Glasgow Üniversitesi’nden araştırmacıların yaptığı değişik bir araştırma, yüksek oranda yağ içeren beslenme ile depresyon gelişimi ortasında direkt bir bağ olduğunu ortaya çıkardı. Alınan yağlar beyefendisine gidiyor ve hipotalamustaki birtakım beyin sinyallerinin iletim yolunu değiştiriyor. Bu da depresyon belirtilerinin ortaya çıkmasına sebep oluyor.
Bilim insanları daha evvel obezite ve depresyon ortasında bir münasebet bulunduğunu ortaya çıkarmıştı. Genel olarak iki hastalık ortasında fizikî görünüşe bağlı olarak bir bağ kurulsa da yapılan araştırma işin bir de biyolojik yanı olduğunu ortaya çıkardı.
2018 yılında yapılan bir araştırmada da yüksek oranda yağ içeren besinlerle beslenen farelerin, mikrobiyom dönüştürücü antibiyotikler almaya başlayana kadar depresif davranışlar sergilediği gözlemlenmişti. Bu çalışma, yağlarla beslenen kimi bağırsak bakterilerinin artması sonucu beyne giden uyaranlarda değişim olabileceğine dair bir işaret olarak görülmüştü.
Yeni araştırma ise bağırsak bakterilerinden başka bir bakış açısına sahip. Yağlı beslenmenin nörolojik sistemlere tesiri bu çalışmanın odak noktasını oluşturuyor. Hem genetik hem de beslenme kaynaklı obezitenin depresyonu tetiklediğinin anlaşılmasından sonra araştırmacılar, bu süreçte beyinde yaşanan değişimleri izledi. Denek olarak tekrar fareler kullanıldı.
cAMP/PKA isimli sinyallerin beynin hipotalamus bölgesindeki dağılımında yaşanan değişimler depresyona ilişkin işaretlerin ortaya çıkmasına neden oluyor. Bu yollardaki değişimler ise beyinde biriken yağ asidi ölçüsüyle hakikat orantılı olarak artıp azalıyor. Beynin muhakkak bir kısmında bırakan bu yağ asitleri depresyon gibisi davranış değişimlerine sebep oluyor.
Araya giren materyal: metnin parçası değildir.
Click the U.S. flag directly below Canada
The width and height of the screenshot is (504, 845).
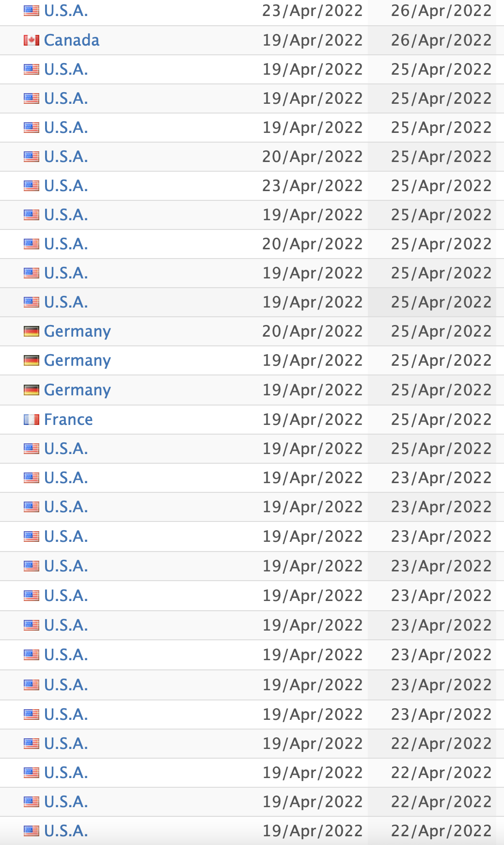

Daha evvel kilolu depresyon hastalarının daha fit hastalara kıyasla antidepresan tedavilerine daha az karşılık verdikleri ortaya çıkmıştı. Bu araştırma o sorunun kaynağını da ortaya çıkartmış olabilir.
Araştırmacılar ayrıyeten obezite ve depresyon alakasının büsbütün çift taraflı olmadığını da söylüyor. Müşahede çalışmaları sıhhatsiz beslenmenin mi depresyona yoksa depresyonun mu sıhhatsiz beslenmeye sebep olduğu konusunda farklı görüşler olduğunu ortaya koyuyor. Araştırma şimdilik sırf hayvanlar üzerinde yapılmış durumda.
Araştırmanın sonuçları Translational Psychiatry mecmuasında yayımlandı.